The Council noted that given that Turkey has internal legislation in place enabling automatic exchange of information and that it notified all EU Member States, with the exception of Cyprus, to OECD, it will be given more time to solve all open issues for the automatic exchange of information to be implemented effectively with all EU Member States. Turkey is expected to make progress in solving its issues, but if it fails to put arrangements in place for the effective implementation of the automatic exchange of information with all EU Member States by December 31, 2020, it will be moved to the blacklist.
Anguilla, Botswana and Turkey will remain on the grey list pending a supplementary review by the Global Forum on their rating in relation to exchange of information on request (EOIR).
Developing countries without a financial centre that have made meaningful progress in delivering on their commitments with regard to the OECD Multilateral Convention on Mutual Administrative Assistance (criterion 1.3) are granted until August 31, 2020 to sign the Convention and until August 30, 2021 to ratify it. Failure to do so will lead to inclusion on the blacklist. The following countries are affected: Bosnia and Herzegovina, Botswana, Eswatini, Jordan, Maldives, Mongolia, Namibia and Thailand.
In relation to the existence of harmful tax regimes criterion (2.1), the following was noted:
- Saint Lucia is considered to have adopted sufficient amendments to its foreign source income exemption regime and has committed to address a remaining issue by August 31, 2020.
- Australia and Morocco were granted until the end of 2020 to amend or abolish their harmful tax regimes.
- Namibia was granted until August 31, 2020 to finalize reforms initiated in 2019 in relation to its harmful tax regimes.
- Jordan is committed to amending or abolishing its harmful tax regimes by the end of 2020.

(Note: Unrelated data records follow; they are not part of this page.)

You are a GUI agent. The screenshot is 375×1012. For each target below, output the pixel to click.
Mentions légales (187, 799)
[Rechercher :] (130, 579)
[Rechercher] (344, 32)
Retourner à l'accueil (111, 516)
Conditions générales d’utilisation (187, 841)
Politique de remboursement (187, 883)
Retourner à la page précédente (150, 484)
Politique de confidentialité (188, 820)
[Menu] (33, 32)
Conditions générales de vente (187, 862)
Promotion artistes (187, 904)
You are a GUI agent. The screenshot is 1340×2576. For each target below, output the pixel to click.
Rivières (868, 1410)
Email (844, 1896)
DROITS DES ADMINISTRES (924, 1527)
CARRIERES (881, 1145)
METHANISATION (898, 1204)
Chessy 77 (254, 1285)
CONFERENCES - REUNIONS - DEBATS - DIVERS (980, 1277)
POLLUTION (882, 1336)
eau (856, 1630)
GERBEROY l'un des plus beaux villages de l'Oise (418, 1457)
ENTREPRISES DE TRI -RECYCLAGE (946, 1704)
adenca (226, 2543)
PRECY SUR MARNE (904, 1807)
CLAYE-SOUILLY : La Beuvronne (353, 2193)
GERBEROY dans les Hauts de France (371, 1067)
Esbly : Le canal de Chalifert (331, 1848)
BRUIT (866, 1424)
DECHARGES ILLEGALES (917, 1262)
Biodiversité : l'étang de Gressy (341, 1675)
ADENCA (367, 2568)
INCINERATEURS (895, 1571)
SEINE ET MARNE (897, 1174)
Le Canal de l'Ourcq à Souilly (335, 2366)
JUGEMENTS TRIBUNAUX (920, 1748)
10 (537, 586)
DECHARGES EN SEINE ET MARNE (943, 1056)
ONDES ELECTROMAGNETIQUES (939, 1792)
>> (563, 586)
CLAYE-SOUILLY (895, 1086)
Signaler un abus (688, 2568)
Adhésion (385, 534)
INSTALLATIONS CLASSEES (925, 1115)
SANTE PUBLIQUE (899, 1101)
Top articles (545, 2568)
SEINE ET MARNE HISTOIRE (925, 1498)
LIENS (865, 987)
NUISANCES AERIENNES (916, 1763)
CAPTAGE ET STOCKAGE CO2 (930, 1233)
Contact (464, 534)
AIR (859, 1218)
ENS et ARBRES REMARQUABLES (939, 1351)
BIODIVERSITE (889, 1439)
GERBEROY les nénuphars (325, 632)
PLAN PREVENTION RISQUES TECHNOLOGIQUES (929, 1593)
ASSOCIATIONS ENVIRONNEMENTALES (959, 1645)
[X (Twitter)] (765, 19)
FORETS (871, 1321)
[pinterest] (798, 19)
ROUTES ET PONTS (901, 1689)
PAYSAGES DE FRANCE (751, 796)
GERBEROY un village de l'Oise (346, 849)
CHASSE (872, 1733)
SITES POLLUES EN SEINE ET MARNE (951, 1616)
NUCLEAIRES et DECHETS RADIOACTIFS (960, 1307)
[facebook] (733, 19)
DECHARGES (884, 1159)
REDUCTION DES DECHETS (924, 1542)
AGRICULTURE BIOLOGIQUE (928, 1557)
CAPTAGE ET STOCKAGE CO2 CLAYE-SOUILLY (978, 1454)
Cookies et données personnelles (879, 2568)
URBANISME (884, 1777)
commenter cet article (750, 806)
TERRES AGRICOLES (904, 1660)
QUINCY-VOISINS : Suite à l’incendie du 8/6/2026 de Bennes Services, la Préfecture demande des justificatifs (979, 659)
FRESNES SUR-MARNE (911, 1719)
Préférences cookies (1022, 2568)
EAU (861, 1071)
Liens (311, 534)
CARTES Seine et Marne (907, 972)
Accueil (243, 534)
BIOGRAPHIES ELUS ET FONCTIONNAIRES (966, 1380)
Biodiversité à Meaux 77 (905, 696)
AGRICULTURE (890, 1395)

The Code of Conduct Group will continue to monitor the implementation of commitments assumed and seek commitments from those jurisdictions that have not addressed their weak points so far. In addition, the Code of Conduct Group will continue to monitor the implementation of the country by country reporting minimum standard (CbCR) and will track jurisdictions that have foreign source income exemption regimes in place.
EU Tax Centre comment
Since the first EU blacklist was published in December 2017, it has been revised twelve times. The decision to only review the list twice a year may be a welcome development in terms of certainty but will mean that any progress achieved by listed jurisdictions will be reflected with some delay. Given the new timeline (next revision planned for October 2020), each of the four jurisdictions that were added in February 2020 will be blacklisted for more than seven months.
In December 2019, the Council produced guidance on coordination of national defensive measures in the tax area towards non-cooperative jurisdictions, inviting member states to apply legislative defensive measure as of January 1, 2021 (see Euro Tax Flash issue 419 for details). It remains to be seen what (if any) measures individual Member States introduce.
In parallel to developments at Council level, the European Parliament included in its Motion for a Resolution (adopted on February 12, 2020) on the proposed mandate for negotiations for a new partnership with the UK, a note that the European Parliament believed that the UK should address the respective situation of its Overseas Territories and Crown Dependencies and – what was referred to as – their non-compliance with EU good governance criteria and transparency requirements.